_ENUNCIADO ESCRITO_
Devuelve las siguientes filas sin modificar ninguna línea y sin omitir ninguna.

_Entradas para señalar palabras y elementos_
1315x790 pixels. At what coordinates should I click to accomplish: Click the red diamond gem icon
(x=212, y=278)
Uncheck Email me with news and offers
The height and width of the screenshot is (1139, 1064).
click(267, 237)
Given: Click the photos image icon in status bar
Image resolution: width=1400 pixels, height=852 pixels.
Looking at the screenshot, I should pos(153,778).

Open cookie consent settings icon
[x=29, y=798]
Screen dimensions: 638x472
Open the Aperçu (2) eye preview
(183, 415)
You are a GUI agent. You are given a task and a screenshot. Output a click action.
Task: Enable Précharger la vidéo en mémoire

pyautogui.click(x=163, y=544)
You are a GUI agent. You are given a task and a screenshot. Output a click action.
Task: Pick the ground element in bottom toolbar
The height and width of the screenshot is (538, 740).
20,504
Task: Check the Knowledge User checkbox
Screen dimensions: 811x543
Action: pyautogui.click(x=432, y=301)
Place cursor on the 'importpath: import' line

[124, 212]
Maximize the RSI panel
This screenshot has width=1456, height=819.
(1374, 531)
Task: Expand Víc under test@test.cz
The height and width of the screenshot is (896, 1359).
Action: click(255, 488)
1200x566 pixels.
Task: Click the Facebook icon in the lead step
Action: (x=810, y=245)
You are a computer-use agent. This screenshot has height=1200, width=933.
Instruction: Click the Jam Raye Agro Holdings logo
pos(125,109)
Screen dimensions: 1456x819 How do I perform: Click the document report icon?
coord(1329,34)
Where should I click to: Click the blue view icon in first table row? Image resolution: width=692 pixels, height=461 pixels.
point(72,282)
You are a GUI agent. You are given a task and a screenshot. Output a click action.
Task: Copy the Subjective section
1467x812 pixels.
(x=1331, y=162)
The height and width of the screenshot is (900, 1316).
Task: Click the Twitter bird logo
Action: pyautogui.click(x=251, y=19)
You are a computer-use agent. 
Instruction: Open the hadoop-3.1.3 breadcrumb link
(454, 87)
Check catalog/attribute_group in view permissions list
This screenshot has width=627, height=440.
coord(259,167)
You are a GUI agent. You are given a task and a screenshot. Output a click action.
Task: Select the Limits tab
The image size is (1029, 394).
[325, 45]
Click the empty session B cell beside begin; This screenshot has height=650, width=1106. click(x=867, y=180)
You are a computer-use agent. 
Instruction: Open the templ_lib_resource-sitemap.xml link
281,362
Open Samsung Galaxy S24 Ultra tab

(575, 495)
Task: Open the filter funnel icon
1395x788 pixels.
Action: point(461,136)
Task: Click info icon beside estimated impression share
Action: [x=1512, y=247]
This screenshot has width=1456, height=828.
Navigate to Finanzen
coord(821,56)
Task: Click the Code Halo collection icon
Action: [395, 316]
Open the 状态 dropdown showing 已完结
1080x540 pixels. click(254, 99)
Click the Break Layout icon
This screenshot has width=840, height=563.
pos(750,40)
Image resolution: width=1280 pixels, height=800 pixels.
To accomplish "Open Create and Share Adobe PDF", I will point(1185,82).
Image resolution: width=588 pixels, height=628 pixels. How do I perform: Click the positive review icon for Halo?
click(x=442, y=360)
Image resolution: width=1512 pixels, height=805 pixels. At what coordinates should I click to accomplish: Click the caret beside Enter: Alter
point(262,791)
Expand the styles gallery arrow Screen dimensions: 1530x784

_RESPUESTA CORRECTA_
1315x790 pixels. At what coordinates should I click to accomplish: Click the red diamond gem icon
(x=212, y=278)
Uncheck Email me with news and offers
The height and width of the screenshot is (1139, 1064).
click(267, 237)
Given: Click the photos image icon in status bar
Image resolution: width=1400 pixels, height=852 pixels.
Looking at the screenshot, I should pos(153,778).

Open cookie consent settings icon
[x=29, y=798]
Screen dimensions: 638x472
Open the Aperçu (2) eye preview
(183, 415)
You are a GUI agent. You are given a task and a screenshot. Output a click action.
Task: Enable Précharger la vidéo en mémoire

pyautogui.click(x=163, y=544)
You are a GUI agent. You are given a task and a screenshot. Output a click action.
Task: Pick the ground element in bottom toolbar
The height and width of the screenshot is (538, 740).
20,504
Task: Check the Knowledge User checkbox
Screen dimensions: 811x543
Action: pyautogui.click(x=432, y=301)
Place cursor on the 'importpath: import' line

[124, 212]
Maximize the RSI panel
This screenshot has width=1456, height=819.
(1374, 531)
Task: Expand Víc under test@test.cz
The height and width of the screenshot is (896, 1359).
Action: click(255, 488)
1200x566 pixels.
Task: Click the Facebook icon in the lead step
Action: (x=810, y=245)
You are a computer-use agent. This screenshot has height=1200, width=933.
Instruction: Click the Jam Raye Agro Holdings logo
pos(125,109)
Screen dimensions: 1456x819 How do I perform: Click the document report icon?
coord(1329,34)
Where should I click to: Click the blue view icon in first table row? Image resolution: width=692 pixels, height=461 pixels.
point(72,282)
You are a GUI agent. You are given a task and a screenshot. Output a click action.
Task: Copy the Subjective section
1467x812 pixels.
(x=1331, y=162)
The height and width of the screenshot is (900, 1316).
Task: Click the Twitter bird logo
Action: pyautogui.click(x=251, y=19)
You are a computer-use agent. 
Instruction: Open the hadoop-3.1.3 breadcrumb link
(454, 87)
Check catalog/attribute_group in view permissions list
This screenshot has width=627, height=440.
coord(259,167)
You are a GUI agent. You are given a task and a screenshot. Output a click action.
Task: Select the Limits tab
The image size is (1029, 394).
[325, 45]
Click the empty session B cell beside begin; This screenshot has height=650, width=1106. click(x=867, y=180)
You are a computer-use agent. 
Instruction: Open the templ_lib_resource-sitemap.xml link
281,362
Open Samsung Galaxy S24 Ultra tab

(575, 495)
Task: Open the filter funnel icon
1395x788 pixels.
Action: point(461,136)
Task: Click info icon beside estimated impression share
Action: [x=1512, y=247]
This screenshot has width=1456, height=828.
Navigate to Finanzen
coord(821,56)
Task: Click the Code Halo collection icon
Action: [395, 316]
Open the 状态 dropdown showing 已完结
1080x540 pixels. click(254, 99)
Click the Break Layout icon
This screenshot has width=840, height=563.
pos(750,40)
Image resolution: width=1280 pixels, height=800 pixels.
To accomplish "Open Create and Share Adobe PDF", I will point(1185,82).
Image resolution: width=588 pixels, height=628 pixels. How do I perform: Click the positive review icon for Halo?
click(x=442, y=360)
Image resolution: width=1512 pixels, height=805 pixels. At what coordinates should I click to accomplish: Click the caret beside Enter: Alter
point(262,791)
Expand the styles gallery arrow Screen dimensions: 1530x784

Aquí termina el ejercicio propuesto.